_What you have to do_. The lines below should be written out again in full, exactly as they are.

_Material for the task_.
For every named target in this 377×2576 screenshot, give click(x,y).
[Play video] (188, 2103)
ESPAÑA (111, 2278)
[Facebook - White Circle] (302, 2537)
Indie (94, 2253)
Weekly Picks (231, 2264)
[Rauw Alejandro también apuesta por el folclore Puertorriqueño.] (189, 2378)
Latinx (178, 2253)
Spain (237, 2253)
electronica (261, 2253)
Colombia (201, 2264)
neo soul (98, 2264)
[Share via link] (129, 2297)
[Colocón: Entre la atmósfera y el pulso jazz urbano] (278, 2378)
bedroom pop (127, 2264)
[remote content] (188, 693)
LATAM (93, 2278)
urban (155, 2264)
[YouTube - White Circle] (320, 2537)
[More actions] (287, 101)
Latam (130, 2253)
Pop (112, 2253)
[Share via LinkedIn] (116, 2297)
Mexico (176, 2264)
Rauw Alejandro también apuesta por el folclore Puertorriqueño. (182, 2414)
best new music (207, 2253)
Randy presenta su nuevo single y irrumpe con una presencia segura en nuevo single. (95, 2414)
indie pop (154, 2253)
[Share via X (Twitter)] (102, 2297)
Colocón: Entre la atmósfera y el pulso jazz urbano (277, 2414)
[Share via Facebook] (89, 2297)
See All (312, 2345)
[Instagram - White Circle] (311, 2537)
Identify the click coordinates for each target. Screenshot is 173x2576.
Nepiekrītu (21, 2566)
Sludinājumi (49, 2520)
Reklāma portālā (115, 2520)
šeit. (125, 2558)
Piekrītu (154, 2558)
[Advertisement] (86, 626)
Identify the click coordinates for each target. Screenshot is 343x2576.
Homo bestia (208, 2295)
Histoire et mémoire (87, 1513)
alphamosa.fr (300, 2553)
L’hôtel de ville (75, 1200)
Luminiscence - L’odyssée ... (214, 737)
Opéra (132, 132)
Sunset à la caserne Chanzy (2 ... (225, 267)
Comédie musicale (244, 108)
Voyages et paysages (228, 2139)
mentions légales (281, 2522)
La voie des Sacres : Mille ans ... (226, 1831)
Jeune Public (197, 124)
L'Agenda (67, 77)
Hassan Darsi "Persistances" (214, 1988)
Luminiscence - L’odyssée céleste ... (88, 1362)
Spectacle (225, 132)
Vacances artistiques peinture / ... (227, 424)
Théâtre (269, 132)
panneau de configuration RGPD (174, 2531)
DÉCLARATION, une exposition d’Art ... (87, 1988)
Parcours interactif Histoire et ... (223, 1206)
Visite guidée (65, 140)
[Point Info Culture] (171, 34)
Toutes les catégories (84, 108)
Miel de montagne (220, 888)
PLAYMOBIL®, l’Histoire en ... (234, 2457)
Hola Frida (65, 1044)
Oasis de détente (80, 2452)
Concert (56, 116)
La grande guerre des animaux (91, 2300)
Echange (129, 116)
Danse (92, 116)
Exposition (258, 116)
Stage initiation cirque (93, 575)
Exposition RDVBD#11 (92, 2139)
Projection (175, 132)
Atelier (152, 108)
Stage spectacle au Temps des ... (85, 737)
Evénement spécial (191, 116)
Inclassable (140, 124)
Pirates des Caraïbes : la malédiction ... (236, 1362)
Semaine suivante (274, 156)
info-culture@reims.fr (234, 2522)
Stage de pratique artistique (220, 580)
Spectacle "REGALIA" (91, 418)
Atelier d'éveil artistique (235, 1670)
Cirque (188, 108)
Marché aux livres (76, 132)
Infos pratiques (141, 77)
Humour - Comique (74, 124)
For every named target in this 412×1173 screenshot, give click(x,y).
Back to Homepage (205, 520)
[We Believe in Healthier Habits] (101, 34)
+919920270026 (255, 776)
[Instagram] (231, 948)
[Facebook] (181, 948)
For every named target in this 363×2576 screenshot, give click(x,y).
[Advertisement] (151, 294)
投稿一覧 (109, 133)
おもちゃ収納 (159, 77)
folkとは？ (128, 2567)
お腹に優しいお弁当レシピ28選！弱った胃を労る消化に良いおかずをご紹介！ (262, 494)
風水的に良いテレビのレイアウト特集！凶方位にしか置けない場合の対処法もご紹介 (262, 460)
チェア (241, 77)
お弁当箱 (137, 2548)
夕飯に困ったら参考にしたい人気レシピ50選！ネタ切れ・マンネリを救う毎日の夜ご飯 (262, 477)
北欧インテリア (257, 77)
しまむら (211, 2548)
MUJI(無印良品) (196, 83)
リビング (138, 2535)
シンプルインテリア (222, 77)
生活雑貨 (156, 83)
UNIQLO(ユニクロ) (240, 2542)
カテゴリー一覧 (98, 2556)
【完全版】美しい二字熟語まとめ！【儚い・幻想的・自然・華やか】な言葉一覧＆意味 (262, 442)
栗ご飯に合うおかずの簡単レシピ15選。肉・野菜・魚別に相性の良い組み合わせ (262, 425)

_Reply_.
For every named target in this 377×2576 screenshot, give click(x,y).
[Play video] (188, 2103)
ESPAÑA (111, 2278)
[Facebook - White Circle] (302, 2537)
Indie (94, 2253)
Weekly Picks (231, 2264)
[Rauw Alejandro también apuesta por el folclore Puertorriqueño.] (189, 2378)
Latinx (178, 2253)
Spain (237, 2253)
electronica (261, 2253)
Colombia (201, 2264)
neo soul (98, 2264)
[Share via link] (129, 2297)
[Colocón: Entre la atmósfera y el pulso jazz urbano] (278, 2378)
bedroom pop (127, 2264)
[remote content] (188, 693)
LATAM (93, 2278)
urban (155, 2264)
[YouTube - White Circle] (320, 2537)
[More actions] (287, 101)
Latam (130, 2253)
Pop (112, 2253)
[Share via LinkedIn] (116, 2297)
Mexico (176, 2264)
Rauw Alejandro también apuesta por el folclore Puertorriqueño. (182, 2414)
best new music (207, 2253)
Randy presenta su nuevo single y irrumpe con una presencia segura en nuevo single. (95, 2414)
indie pop (154, 2253)
[Share via X (Twitter)] (102, 2297)
Colocón: Entre la atmósfera y el pulso jazz urbano (277, 2414)
[Share via Facebook] (89, 2297)
See All (312, 2345)
[Instagram - White Circle] (311, 2537)
Identify the click coordinates for each target. Screenshot is 173x2576.
Nepiekrītu (21, 2566)
Sludinājumi (49, 2520)
Reklāma portālā (115, 2520)
šeit. (125, 2558)
Piekrītu (154, 2558)
[Advertisement] (86, 626)
Identify the click coordinates for each target. Screenshot is 343x2576.
Homo bestia (208, 2295)
Histoire et mémoire (87, 1513)
alphamosa.fr (300, 2553)
L’hôtel de ville (75, 1200)
Luminiscence - L’odyssée ... (214, 737)
Opéra (132, 132)
Sunset à la caserne Chanzy (2 ... (225, 267)
Comédie musicale (244, 108)
Voyages et paysages (228, 2139)
mentions légales (281, 2522)
La voie des Sacres : Mille ans ... (226, 1831)
Jeune Public (197, 124)
L'Agenda (67, 77)
Hassan Darsi "Persistances" (214, 1988)
Luminiscence - L’odyssée céleste ... (88, 1362)
Spectacle (225, 132)
Vacances artistiques peinture / ... (227, 424)
Théâtre (269, 132)
panneau de configuration RGPD (174, 2531)
DÉCLARATION, une exposition d’Art ... (87, 1988)
Parcours interactif Histoire et ... (223, 1206)
Visite guidée (65, 140)
[Point Info Culture] (171, 34)
Toutes les catégories (84, 108)
Miel de montagne (220, 888)
PLAYMOBIL®, l’Histoire en ... (234, 2457)
Hola Frida (65, 1044)
Oasis de détente (80, 2452)
Concert (56, 116)
La grande guerre des animaux (91, 2300)
Echange (129, 116)
Danse (92, 116)
Exposition (258, 116)
Stage initiation cirque (93, 575)
Exposition RDVBD#11 (92, 2139)
Projection (175, 132)
Atelier (152, 108)
Stage spectacle au Temps des ... (85, 737)
Evénement spécial (191, 116)
Inclassable (140, 124)
Pirates des Caraïbes : la malédiction ... (236, 1362)
Semaine suivante (274, 156)
info-culture@reims.fr (234, 2522)
Stage de pratique artistique (220, 580)
Spectacle "REGALIA" (91, 418)
Atelier d'éveil artistique (235, 1670)
Cirque (188, 108)
Marché aux livres (76, 132)
Infos pratiques (141, 77)
Humour - Comique (74, 124)
For every named target in this 412×1173 screenshot, give click(x,y).
Back to Homepage (205, 520)
[We Believe in Healthier Habits] (101, 34)
+919920270026 (255, 776)
[Instagram] (231, 948)
[Facebook] (181, 948)
For every named target in this 363×2576 screenshot, give click(x,y).
[Advertisement] (151, 294)
投稿一覧 (109, 133)
おもちゃ収納 (159, 77)
folkとは？ (128, 2567)
お腹に優しいお弁当レシピ28選！弱った胃を労る消化に良いおかずをご紹介！ (262, 494)
風水的に良いテレビのレイアウト特集！凶方位にしか置けない場合の対処法もご紹介 (262, 460)
チェア (241, 77)
お弁当箱 (137, 2548)
夕飯に困ったら参考にしたい人気レシピ50選！ネタ切れ・マンネリを救う毎日の夜ご飯 (262, 477)
北欧インテリア (257, 77)
しまむら (211, 2548)
MUJI(無印良品) (196, 83)
リビング (138, 2535)
シンプルインテリア (222, 77)
生活雑貨 (156, 83)
UNIQLO(ユニクロ) (240, 2542)
カテゴリー一覧 (98, 2556)
【完全版】美しい二字熟語まとめ！【儚い・幻想的・自然・華やか】な言葉一覧＆意味 (262, 442)
栗ご飯に合うおかずの簡単レシピ15選。肉・野菜・魚別に相性の良い組み合わせ (262, 425)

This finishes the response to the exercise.